Women in military punished when reporting Sexual Misconduct – Study

Women in the Armed Forces face ostracization and punishment when reporting sexual misconduct, reveals a new study.

 

This study, the first empirical approach to experiences of sexual assault in the armed forces, found that women who report sexual misconduct overwhelmingly face ostracisation and ‘nearly all’ receive punishment for breaking rules.

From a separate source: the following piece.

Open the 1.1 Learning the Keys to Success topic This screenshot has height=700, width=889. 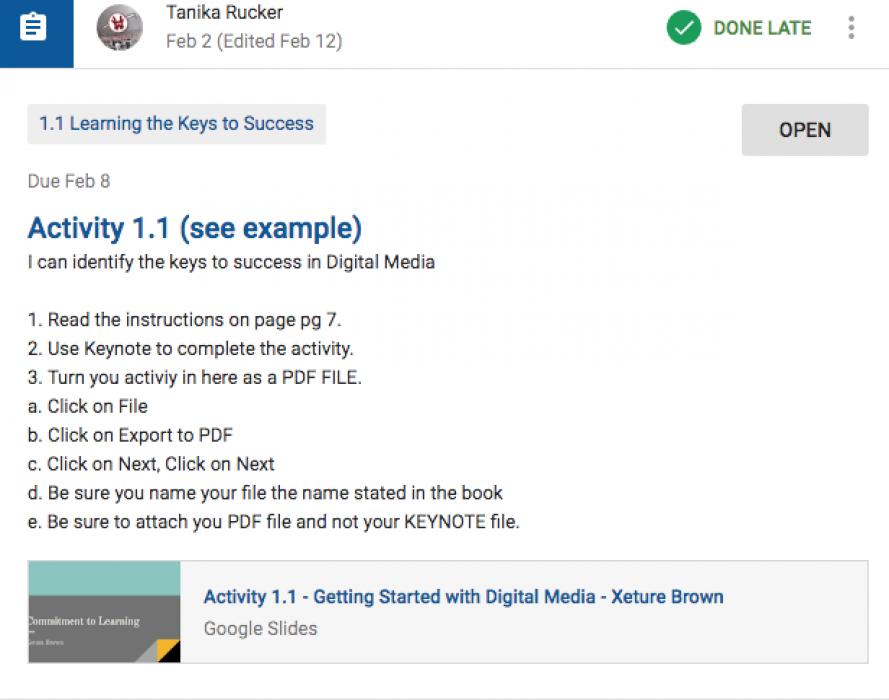tap(176, 124)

It identified a ‘misogynistic and toxic’ culture facilitates rampant harassment and abuse by male colleagues.

 

Participants in this recent study reported feeling that ‘responses to their reports were primarily oriented around protecting the organisation, its interests and its normal ways of functioning over and above their needs as survivors.’ They recounted ‘disbelief, blame, shame and ostracisation’.

 

One interviewee, after reporting her sexual assault by a colleague, was reprimanded by her commanding officer for having been drinking. Another alleged that her workplace became a ‘hostile environment’ after reporting her assault, with colleagues refusing to work alongside her. ‘If you spoke out, you [were] ostracised,’ she recounted.

 

This report follows the inquiry into the death of Jaysley Beck in 2021. Beck, 19, took her own life after ‘an intense period’ of sexual harassment at the hands of her immediate manager – ‘almost certainly’ a cause of her death. Beck had been reluctant to report this harassment due to the army’s poor handling of a prior sexual assault complaint.